## The problem:
For this exercise, return exactly the lines of the material below that begin at the one with "Image resolution: width=975" and stop after the one with "Given: Click the globe image on slide".

## Material for this exercise:
——————————
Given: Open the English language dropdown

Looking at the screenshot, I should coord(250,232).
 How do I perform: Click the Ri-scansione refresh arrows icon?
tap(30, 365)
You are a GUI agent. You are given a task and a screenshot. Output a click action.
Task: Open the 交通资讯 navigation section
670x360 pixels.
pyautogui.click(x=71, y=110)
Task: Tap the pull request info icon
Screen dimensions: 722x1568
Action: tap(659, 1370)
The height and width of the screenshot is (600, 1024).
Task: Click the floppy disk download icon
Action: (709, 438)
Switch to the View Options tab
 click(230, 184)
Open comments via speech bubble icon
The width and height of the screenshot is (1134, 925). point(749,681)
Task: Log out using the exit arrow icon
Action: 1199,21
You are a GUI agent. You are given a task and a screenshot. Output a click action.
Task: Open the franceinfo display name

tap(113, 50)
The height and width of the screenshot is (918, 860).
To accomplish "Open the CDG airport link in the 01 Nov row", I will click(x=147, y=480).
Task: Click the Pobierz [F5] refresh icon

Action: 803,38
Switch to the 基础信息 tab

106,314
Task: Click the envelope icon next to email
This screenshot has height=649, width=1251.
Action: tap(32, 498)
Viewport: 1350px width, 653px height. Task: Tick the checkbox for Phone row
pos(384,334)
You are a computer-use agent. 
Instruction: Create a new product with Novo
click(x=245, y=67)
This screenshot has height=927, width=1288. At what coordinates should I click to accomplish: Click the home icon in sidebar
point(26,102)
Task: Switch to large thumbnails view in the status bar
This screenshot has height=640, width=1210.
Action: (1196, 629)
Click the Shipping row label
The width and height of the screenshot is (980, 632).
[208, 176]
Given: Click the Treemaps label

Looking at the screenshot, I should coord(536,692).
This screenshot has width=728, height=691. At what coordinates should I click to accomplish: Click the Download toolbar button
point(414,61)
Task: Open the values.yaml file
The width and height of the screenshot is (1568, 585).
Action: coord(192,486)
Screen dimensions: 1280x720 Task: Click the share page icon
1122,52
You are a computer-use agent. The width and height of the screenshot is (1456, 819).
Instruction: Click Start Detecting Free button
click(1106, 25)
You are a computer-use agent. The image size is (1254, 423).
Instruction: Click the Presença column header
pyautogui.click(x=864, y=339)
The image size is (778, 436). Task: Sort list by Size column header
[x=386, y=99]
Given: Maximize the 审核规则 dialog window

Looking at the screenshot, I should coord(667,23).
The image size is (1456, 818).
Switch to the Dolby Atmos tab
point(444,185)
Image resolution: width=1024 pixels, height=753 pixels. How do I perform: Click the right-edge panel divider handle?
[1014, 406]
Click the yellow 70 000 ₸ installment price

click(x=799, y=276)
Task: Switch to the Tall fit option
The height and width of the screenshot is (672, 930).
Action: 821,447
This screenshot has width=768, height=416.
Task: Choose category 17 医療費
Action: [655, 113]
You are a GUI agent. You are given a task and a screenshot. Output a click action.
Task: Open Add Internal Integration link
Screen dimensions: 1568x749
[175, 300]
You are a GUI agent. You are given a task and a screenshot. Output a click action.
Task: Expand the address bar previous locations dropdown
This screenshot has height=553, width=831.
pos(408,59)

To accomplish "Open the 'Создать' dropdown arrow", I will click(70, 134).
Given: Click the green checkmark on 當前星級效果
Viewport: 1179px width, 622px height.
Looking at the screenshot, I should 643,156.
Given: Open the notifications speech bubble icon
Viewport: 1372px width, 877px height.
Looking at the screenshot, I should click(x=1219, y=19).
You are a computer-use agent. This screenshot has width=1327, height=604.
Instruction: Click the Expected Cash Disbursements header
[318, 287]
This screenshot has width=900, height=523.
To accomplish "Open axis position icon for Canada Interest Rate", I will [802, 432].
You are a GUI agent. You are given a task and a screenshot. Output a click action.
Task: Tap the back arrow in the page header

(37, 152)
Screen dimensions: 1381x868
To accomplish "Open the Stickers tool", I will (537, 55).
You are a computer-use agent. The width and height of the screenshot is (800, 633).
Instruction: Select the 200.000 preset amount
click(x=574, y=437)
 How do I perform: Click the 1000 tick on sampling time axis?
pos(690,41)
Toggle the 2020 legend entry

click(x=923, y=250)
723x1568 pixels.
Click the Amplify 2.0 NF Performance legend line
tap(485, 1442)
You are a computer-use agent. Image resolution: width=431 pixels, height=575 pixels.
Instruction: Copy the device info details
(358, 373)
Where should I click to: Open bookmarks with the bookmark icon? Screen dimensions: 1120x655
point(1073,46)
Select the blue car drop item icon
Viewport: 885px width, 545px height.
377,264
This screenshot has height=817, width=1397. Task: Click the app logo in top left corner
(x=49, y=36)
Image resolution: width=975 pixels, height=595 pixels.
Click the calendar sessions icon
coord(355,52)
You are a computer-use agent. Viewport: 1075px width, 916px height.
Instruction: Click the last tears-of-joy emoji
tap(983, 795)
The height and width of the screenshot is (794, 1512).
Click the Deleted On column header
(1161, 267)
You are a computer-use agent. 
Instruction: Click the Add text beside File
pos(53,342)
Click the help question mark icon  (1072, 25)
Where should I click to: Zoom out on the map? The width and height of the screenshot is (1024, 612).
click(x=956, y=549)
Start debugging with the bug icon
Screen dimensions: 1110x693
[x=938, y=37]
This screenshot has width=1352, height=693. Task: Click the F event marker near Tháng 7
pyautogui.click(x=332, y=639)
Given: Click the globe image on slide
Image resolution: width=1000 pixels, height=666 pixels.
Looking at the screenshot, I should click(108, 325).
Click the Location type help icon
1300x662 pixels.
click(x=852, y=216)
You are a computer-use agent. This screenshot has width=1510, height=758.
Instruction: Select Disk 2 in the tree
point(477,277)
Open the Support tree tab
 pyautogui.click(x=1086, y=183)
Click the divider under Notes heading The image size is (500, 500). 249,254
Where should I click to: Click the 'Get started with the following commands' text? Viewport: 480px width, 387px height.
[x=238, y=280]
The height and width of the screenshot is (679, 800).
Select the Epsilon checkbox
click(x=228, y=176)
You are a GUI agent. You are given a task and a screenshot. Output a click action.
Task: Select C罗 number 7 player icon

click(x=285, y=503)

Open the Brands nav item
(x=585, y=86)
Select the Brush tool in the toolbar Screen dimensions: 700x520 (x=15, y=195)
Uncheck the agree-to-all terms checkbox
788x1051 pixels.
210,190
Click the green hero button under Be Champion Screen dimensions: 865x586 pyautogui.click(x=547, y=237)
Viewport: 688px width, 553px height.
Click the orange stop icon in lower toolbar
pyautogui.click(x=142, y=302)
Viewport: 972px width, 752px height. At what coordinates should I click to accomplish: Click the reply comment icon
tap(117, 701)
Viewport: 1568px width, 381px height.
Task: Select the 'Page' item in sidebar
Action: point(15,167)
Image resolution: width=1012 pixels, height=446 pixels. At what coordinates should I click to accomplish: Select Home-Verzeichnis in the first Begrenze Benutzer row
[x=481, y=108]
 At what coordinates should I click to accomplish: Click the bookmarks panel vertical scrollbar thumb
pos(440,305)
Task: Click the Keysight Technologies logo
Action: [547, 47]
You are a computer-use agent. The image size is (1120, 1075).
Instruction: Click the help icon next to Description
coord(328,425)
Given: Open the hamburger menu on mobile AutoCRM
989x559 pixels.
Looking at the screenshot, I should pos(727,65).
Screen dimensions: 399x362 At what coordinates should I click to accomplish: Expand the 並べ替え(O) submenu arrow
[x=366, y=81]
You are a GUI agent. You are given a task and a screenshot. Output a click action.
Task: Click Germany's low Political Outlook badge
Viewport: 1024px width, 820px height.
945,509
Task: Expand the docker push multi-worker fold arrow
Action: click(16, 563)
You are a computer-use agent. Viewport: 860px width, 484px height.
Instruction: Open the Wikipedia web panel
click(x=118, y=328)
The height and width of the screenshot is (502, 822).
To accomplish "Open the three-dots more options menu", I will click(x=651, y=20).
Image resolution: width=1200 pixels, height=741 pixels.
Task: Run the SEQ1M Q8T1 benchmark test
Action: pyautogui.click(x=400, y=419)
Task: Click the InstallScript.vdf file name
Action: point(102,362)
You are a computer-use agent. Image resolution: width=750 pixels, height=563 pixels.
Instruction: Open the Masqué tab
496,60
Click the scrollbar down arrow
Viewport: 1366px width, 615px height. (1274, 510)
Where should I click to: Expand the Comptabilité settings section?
——————————
## Exercise solution:
Image resolution: width=975 pixels, height=595 pixels.
Click the calendar sessions icon
coord(355,52)
You are a computer-use agent. Viewport: 1075px width, 916px height.
Instruction: Click the last tears-of-joy emoji
tap(983, 795)
The height and width of the screenshot is (794, 1512).
Click the Deleted On column header
(1161, 267)
You are a computer-use agent. 
Instruction: Click the Add text beside File
pos(53,342)
Click the help question mark icon  (1072, 25)
Where should I click to: Zoom out on the map? The width and height of the screenshot is (1024, 612).
click(x=956, y=549)
Start debugging with the bug icon
Screen dimensions: 1110x693
[x=938, y=37]
This screenshot has width=1352, height=693. Task: Click the F event marker near Tháng 7
pyautogui.click(x=332, y=639)
Given: Click the globe image on slide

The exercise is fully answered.